# [Stated problem]
Copy the lines below word for word, covering all the records.

# [Dataset records]
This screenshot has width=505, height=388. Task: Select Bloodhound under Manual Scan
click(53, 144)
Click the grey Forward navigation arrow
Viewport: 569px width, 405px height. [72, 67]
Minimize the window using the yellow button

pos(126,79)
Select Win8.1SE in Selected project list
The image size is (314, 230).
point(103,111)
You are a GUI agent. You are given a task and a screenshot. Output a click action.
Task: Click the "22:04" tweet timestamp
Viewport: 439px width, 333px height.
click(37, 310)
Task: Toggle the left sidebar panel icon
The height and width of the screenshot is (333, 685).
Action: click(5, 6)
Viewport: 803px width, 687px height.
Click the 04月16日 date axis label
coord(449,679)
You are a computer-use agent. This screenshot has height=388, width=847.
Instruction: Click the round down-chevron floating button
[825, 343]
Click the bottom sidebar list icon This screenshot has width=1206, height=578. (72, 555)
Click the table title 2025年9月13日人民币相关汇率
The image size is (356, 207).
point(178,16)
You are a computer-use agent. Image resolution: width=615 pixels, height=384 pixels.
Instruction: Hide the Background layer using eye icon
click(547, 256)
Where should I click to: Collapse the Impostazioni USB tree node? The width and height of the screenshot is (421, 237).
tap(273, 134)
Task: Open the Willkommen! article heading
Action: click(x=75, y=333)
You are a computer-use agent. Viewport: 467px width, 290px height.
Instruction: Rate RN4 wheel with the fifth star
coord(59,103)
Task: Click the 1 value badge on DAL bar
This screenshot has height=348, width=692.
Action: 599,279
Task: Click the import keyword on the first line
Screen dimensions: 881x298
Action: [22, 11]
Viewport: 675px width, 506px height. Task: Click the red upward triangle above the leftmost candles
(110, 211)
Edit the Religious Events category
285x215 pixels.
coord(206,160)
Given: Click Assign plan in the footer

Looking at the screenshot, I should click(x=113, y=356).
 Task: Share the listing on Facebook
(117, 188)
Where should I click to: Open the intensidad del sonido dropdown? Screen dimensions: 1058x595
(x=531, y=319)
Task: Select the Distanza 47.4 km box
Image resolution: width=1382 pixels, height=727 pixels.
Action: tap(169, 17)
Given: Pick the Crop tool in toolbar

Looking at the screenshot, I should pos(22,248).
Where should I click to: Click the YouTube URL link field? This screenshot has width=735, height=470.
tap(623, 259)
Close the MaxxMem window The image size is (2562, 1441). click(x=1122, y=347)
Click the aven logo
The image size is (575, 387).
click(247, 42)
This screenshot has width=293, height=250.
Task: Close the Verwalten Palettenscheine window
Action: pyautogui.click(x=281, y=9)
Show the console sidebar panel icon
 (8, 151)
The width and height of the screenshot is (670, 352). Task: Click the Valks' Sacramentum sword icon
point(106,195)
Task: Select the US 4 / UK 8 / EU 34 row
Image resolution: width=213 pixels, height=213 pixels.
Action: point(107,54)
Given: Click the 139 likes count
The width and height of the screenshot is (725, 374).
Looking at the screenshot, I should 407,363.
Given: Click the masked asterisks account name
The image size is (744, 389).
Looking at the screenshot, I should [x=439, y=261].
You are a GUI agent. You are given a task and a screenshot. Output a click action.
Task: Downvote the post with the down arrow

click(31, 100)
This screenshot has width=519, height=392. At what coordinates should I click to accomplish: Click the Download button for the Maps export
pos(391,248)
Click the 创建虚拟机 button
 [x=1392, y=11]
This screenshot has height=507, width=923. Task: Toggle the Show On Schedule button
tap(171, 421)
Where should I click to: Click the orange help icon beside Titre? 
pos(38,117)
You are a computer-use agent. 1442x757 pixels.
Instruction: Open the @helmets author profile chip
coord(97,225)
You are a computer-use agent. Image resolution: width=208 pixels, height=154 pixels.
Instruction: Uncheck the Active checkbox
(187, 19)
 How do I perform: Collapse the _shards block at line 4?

# [Complete answer]
This screenshot has width=505, height=388. Task: Select Bloodhound under Manual Scan
click(53, 144)
Click the grey Forward navigation arrow
Viewport: 569px width, 405px height. [72, 67]
Minimize the window using the yellow button

pos(126,79)
Select Win8.1SE in Selected project list
The image size is (314, 230).
point(103,111)
You are a GUI agent. You are given a task and a screenshot. Output a click action.
Task: Click the "22:04" tweet timestamp
Viewport: 439px width, 333px height.
click(37, 310)
Task: Toggle the left sidebar panel icon
The height and width of the screenshot is (333, 685).
Action: click(5, 6)
Viewport: 803px width, 687px height.
Click the 04月16日 date axis label
coord(449,679)
You are a computer-use agent. This screenshot has height=388, width=847.
Instruction: Click the round down-chevron floating button
[825, 343]
Click the bottom sidebar list icon This screenshot has width=1206, height=578. (72, 555)
Click the table title 2025年9月13日人民币相关汇率
The image size is (356, 207).
point(178,16)
You are a computer-use agent. Image resolution: width=615 pixels, height=384 pixels.
Instruction: Hide the Background layer using eye icon
click(547, 256)
Where should I click to: Collapse the Impostazioni USB tree node? The width and height of the screenshot is (421, 237).
tap(273, 134)
Task: Open the Willkommen! article heading
Action: click(x=75, y=333)
You are a computer-use agent. Viewport: 467px width, 290px height.
Instruction: Rate RN4 wheel with the fifth star
coord(59,103)
Task: Click the 1 value badge on DAL bar
This screenshot has height=348, width=692.
Action: 599,279
Task: Click the import keyword on the first line
Screen dimensions: 881x298
Action: [22, 11]
Viewport: 675px width, 506px height. Task: Click the red upward triangle above the leftmost candles
(110, 211)
Edit the Religious Events category
285x215 pixels.
coord(206,160)
Given: Click Assign plan in the footer

Looking at the screenshot, I should click(x=113, y=356).
 Task: Share the listing on Facebook
(117, 188)
Where should I click to: Open the intensidad del sonido dropdown? Screen dimensions: 1058x595
(x=531, y=319)
Task: Select the Distanza 47.4 km box
Image resolution: width=1382 pixels, height=727 pixels.
Action: tap(169, 17)
Given: Pick the Crop tool in toolbar

Looking at the screenshot, I should pos(22,248).
Where should I click to: Click the YouTube URL link field? This screenshot has width=735, height=470.
tap(623, 259)
Close the MaxxMem window The image size is (2562, 1441). click(x=1122, y=347)
Click the aven logo
The image size is (575, 387).
click(247, 42)
This screenshot has width=293, height=250.
Task: Close the Verwalten Palettenscheine window
Action: pyautogui.click(x=281, y=9)
Show the console sidebar panel icon
 (8, 151)
The width and height of the screenshot is (670, 352). Task: Click the Valks' Sacramentum sword icon
point(106,195)
Task: Select the US 4 / UK 8 / EU 34 row
Image resolution: width=213 pixels, height=213 pixels.
Action: point(107,54)
Given: Click the 139 likes count
The width and height of the screenshot is (725, 374).
Looking at the screenshot, I should 407,363.
Given: Click the masked asterisks account name
The image size is (744, 389).
Looking at the screenshot, I should [x=439, y=261].
You are a GUI agent. You are given a task and a screenshot. Output a click action.
Task: Downvote the post with the down arrow

click(31, 100)
This screenshot has width=519, height=392. At what coordinates should I click to accomplish: Click the Download button for the Maps export
pos(391,248)
Click the 创建虚拟机 button
 [x=1392, y=11]
This screenshot has height=507, width=923. Task: Toggle the Show On Schedule button
tap(171, 421)
Where should I click to: Click the orange help icon beside Titre? 
pos(38,117)
You are a computer-use agent. 1442x757 pixels.
Instruction: Open the @helmets author profile chip
coord(97,225)
You are a computer-use agent. Image resolution: width=208 pixels, height=154 pixels.
Instruction: Uncheck the Active checkbox
(187, 19)
 How do I perform: Collapse the _shards block at line 4?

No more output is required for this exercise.